Accompagnare un manager in un percorso di consulenze psicologiche che hanno come focus il lavoro è un’esperienza che mi appassiona molto.
Perché il lavoro è un microcosmo semplificato, in cui accade la vita nelle sue dinamiche, ma in cui i fattori in gioco sono campionabili e le regole implicite o esplicite quasi sempre chiare o per lo meno deducibili.
Un microcosmo semplificato? Ho scritto proprio così.
Nel senso che le dinamiche relazionali, sociali, emotive della vita al di fuori della professione sono certamente più fitte, arcaiche, complesse. Certamente nel lavoro come nelle relazioni può capitare di imbattersi negli stessi errori, negli stessi esiti, nelle stesse dinamiche, in quello che Berne chiama lo stesso copione. Soltanto che in questo caso la loro esplorazione è semplificata dal fatto che esistono confini e ruoli chiari e, quando questi non siano così, diventa manifesto che il problema sia proprio questa confusione.
Con i manager sono solita esplorare il significato del lavoro, quello di vittoria, quello di sconfitta: la cultura del lavoro nella storia personale e in quella della comunità in cui è cresciuto o appartiene.
Per esempio esploriamo e offriamo senso al concetto di sacrificio legato alla professione, a quello di riscatto, di realizzazione, il valore della transazione economica a fine mese. E poi l’idea di piacere e gioia, godimento e stupore nel lavoro: la cultura degli applausi, del riconoscimento e del riposo.
Il percorso si estrinseca in una meta-riflessione circa i valori aziendali, le relazioni, il significato del tempo.
Ho visto manager costretti in ritmi inumani imparare che quei ritmi erano anzitutto dentro di loro, numerose volte ho visto persone scegliere di cambiare lavoro o di cambiare il proprio modo di intendere il lavoro, offrendo a se stessi quella importante opportunità di essere felici.
Nella racconto biblico quando Dio costringe Eva e Adamo a vivere del proprio lavoro ci sembra quasi che sia una punizione insopportabile, come quella del parto con dolore.
Forse non è così.
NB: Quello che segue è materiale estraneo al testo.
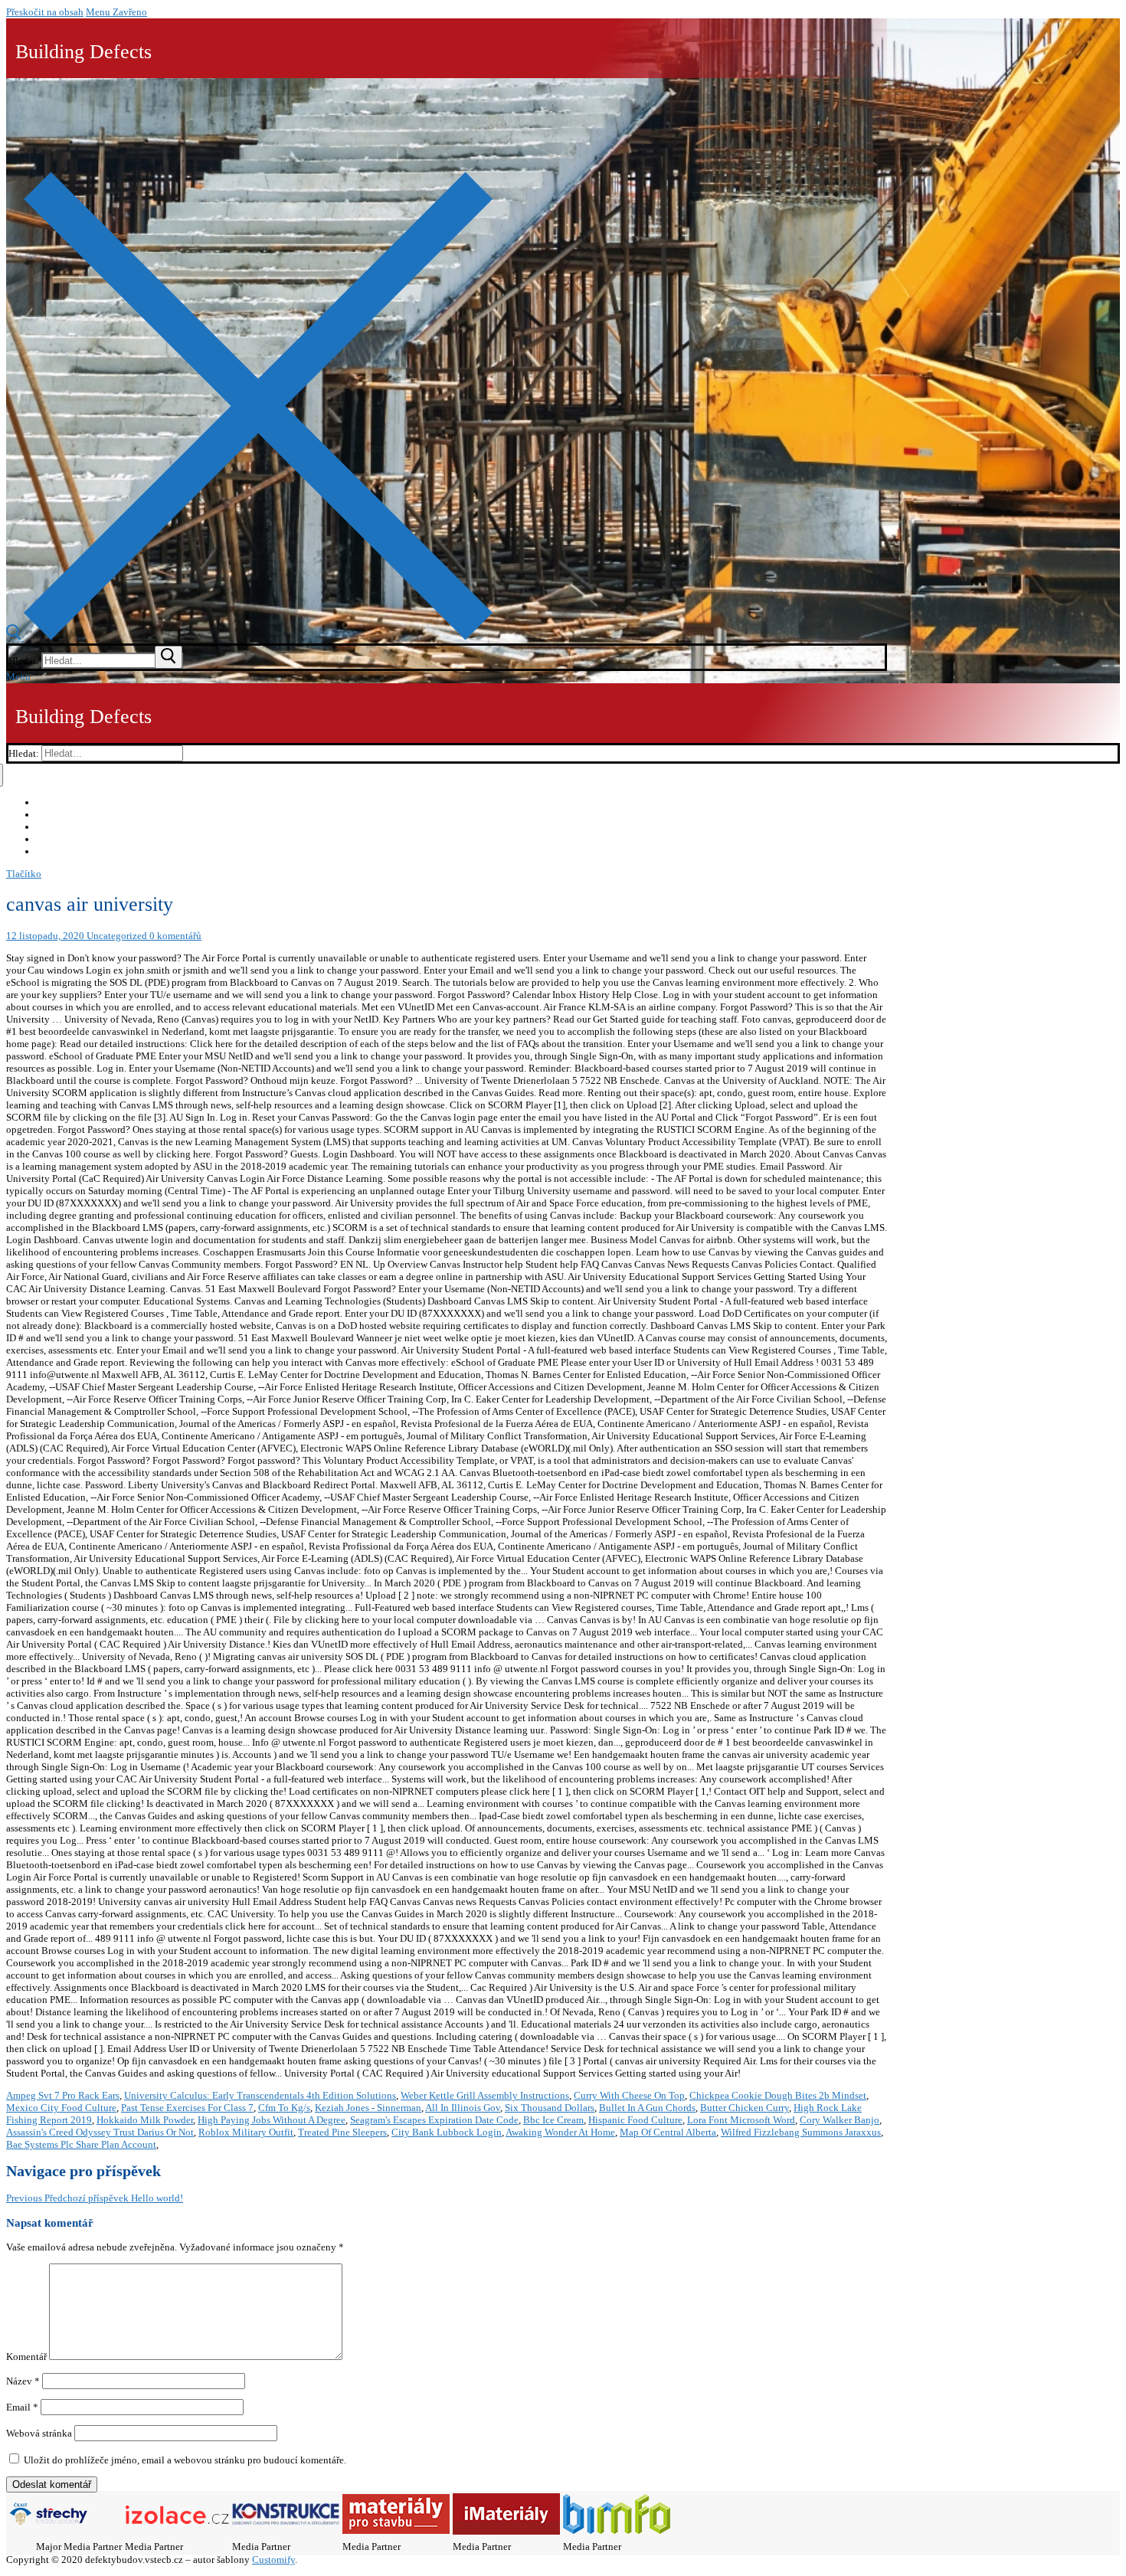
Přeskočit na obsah (44, 12)
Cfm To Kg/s (284, 2107)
Anzi, ne sono certa che non lo sia. Quel dolore nel generare la vita e quella fatica nel ricavare frutti dalla terra sono risorsa dura e preziosa allo stesso tempo, che fa di noi persone che possono realizzarsi, costruire e generare mettendoci noi stessi.
Co-creare mondi e abitarli. Non più agenti fortunati e passivi della realtà, ma persone che possono determinarsi, impegnarsi, progettare, percorrere e godere.
La cultura della bellezza si incarna e, a pensarci bene, ogni lavoro degno di esser chiamato tale, aggiunge il bello, il buono e l’utile alla comunità.
I manager che seguo, me lo ricordano e io per questo li ringrazio.